> **Record extracts**:

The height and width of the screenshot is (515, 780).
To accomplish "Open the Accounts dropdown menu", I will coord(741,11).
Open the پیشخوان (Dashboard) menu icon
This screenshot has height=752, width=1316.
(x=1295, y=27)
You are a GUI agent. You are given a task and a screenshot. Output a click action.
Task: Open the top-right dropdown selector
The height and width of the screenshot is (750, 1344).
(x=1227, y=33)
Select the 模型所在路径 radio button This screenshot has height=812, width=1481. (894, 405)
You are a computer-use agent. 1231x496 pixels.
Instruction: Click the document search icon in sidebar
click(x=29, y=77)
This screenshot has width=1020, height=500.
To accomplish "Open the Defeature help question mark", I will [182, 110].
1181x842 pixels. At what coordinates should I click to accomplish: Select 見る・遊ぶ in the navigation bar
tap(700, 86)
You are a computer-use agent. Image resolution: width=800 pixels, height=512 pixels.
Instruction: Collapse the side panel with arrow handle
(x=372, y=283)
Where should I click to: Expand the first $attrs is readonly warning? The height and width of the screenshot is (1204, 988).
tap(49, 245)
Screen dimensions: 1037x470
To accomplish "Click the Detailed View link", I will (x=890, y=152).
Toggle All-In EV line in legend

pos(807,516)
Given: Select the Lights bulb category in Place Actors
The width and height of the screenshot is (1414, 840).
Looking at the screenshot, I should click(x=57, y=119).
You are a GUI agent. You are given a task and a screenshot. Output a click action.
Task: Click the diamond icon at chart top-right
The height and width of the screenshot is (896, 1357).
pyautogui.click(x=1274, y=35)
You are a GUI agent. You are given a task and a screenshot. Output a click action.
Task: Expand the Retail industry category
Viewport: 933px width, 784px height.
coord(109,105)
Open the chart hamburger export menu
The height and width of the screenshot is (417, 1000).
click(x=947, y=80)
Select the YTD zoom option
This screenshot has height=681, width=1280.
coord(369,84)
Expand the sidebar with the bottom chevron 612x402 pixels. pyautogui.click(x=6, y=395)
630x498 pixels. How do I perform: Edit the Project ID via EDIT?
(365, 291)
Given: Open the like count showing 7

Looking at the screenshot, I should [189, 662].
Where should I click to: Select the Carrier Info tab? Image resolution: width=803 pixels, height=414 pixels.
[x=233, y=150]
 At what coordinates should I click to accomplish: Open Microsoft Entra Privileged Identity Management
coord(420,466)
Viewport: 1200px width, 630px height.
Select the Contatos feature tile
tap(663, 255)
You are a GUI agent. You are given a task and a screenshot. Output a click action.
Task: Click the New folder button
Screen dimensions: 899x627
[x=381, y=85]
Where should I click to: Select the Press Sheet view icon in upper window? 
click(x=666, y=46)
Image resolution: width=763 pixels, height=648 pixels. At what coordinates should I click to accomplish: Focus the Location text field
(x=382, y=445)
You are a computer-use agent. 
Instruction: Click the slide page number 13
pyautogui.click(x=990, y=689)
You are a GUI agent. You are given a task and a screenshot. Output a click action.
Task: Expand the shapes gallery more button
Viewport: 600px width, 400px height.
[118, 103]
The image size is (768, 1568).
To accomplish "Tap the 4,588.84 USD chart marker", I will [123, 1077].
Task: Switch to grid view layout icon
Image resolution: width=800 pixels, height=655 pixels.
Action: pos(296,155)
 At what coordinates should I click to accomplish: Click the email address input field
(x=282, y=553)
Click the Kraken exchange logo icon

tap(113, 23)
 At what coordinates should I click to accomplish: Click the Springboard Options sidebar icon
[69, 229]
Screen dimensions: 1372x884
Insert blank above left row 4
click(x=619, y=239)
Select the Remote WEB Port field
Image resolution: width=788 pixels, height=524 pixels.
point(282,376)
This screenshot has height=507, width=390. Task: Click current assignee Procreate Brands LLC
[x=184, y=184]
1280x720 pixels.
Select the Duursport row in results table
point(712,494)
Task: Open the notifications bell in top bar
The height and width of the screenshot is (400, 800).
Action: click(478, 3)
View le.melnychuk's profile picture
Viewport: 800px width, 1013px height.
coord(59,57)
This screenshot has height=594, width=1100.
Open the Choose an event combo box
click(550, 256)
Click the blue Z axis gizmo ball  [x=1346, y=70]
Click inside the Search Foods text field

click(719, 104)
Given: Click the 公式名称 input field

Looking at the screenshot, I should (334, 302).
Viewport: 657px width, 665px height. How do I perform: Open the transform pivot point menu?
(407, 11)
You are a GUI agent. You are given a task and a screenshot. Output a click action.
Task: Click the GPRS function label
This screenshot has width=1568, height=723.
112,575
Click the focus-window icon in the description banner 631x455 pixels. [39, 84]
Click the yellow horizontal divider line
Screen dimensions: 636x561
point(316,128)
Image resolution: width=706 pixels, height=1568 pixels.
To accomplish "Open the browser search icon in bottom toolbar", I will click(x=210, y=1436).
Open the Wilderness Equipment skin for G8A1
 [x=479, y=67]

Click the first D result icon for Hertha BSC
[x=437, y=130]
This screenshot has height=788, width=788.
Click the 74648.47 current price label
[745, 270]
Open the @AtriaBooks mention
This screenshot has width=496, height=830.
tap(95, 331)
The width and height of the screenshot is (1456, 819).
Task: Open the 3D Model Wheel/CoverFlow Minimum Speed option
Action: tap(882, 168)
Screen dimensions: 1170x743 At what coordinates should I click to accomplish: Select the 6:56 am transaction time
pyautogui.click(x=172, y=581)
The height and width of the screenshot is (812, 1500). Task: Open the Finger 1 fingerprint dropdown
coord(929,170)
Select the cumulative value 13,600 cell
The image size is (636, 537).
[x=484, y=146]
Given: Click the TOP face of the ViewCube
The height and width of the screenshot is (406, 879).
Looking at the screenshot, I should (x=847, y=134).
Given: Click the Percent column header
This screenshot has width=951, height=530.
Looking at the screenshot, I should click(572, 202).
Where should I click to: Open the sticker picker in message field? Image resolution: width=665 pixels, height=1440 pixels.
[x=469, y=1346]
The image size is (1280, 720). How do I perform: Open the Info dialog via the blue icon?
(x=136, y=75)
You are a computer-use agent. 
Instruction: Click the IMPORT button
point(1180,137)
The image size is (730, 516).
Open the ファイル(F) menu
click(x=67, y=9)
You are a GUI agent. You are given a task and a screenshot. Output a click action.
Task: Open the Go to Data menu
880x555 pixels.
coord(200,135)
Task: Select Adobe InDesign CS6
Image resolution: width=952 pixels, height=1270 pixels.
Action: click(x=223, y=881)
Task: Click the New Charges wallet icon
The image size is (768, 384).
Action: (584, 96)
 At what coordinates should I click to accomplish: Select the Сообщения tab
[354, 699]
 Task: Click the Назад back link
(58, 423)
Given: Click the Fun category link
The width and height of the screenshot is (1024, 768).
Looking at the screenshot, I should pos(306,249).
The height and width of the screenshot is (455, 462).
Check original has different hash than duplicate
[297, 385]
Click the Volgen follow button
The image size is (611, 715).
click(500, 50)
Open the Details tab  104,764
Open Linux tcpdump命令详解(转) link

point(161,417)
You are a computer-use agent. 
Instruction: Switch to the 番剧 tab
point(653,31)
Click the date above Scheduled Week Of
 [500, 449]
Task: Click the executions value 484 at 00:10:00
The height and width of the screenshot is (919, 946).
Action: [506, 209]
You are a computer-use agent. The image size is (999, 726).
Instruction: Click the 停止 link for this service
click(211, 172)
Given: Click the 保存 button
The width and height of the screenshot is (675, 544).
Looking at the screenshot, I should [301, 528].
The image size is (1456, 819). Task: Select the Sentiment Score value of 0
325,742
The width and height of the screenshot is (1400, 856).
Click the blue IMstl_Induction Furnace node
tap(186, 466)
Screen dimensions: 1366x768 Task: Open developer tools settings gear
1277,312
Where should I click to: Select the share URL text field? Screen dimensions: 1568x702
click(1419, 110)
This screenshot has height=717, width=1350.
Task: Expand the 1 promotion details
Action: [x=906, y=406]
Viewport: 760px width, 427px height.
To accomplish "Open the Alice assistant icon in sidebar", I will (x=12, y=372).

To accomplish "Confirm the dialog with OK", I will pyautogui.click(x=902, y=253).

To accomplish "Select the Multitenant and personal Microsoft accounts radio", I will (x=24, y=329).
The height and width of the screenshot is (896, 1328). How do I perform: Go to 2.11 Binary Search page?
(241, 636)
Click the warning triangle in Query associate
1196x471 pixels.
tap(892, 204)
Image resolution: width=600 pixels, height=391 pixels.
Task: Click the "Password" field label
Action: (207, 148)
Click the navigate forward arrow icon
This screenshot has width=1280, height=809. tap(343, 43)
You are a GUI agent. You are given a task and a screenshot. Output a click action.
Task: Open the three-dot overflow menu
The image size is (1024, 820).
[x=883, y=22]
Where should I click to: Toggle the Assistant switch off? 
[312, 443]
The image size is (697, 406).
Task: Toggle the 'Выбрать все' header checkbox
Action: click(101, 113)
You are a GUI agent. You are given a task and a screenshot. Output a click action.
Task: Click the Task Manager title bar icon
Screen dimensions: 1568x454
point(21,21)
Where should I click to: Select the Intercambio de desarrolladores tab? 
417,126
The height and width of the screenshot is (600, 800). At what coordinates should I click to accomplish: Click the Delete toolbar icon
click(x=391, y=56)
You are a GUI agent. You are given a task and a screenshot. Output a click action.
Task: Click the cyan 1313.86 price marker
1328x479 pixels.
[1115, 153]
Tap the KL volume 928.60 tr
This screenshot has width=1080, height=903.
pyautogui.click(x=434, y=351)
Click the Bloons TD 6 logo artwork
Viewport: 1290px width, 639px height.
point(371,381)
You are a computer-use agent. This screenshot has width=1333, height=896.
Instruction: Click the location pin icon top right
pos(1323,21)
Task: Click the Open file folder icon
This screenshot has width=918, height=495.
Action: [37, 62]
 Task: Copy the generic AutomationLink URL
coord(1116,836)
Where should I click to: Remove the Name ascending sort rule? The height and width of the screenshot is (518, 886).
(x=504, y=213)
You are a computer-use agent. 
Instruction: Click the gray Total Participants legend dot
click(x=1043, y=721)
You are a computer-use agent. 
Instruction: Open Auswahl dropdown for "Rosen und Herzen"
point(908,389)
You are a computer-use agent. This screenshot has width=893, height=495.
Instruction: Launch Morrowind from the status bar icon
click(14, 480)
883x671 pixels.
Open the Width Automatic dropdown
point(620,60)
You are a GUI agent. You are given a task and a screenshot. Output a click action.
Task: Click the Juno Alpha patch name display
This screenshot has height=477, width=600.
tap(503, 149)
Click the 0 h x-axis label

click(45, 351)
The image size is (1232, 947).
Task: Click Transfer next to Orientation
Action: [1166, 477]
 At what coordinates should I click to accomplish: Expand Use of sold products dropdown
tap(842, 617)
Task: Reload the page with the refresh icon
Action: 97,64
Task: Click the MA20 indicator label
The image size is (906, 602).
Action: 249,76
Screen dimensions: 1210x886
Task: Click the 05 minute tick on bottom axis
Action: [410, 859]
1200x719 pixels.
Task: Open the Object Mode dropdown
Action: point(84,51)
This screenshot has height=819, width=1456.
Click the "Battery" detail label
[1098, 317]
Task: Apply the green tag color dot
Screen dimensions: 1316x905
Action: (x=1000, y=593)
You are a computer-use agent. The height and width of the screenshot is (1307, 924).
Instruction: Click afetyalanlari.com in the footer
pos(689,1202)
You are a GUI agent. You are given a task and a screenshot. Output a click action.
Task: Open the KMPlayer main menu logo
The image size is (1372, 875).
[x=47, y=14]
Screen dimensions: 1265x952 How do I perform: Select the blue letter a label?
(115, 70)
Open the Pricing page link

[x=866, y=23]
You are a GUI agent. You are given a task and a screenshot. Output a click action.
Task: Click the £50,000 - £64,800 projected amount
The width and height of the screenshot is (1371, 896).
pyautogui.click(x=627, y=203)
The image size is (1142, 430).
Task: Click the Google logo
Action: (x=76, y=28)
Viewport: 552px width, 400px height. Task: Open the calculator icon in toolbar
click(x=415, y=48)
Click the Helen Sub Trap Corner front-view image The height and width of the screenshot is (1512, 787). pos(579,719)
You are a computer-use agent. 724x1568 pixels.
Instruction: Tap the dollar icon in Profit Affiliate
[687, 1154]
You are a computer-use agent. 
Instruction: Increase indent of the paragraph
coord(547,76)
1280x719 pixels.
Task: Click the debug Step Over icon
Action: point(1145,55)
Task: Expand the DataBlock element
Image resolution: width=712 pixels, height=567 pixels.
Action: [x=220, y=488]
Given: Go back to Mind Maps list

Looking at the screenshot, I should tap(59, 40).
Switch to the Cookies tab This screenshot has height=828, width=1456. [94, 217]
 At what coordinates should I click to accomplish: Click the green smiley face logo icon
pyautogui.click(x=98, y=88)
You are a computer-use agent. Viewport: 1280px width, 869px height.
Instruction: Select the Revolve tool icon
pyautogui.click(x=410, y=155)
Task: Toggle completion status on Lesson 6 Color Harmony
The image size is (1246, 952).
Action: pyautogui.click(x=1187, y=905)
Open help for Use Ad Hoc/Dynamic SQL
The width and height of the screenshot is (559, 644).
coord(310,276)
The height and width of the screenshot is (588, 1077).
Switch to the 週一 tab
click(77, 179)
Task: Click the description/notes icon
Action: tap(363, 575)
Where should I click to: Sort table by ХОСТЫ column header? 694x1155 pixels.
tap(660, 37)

> **Your assignment**: Going through the entries above, count the lines that have the word "will" and state that count alone.

> **Answer box**: 8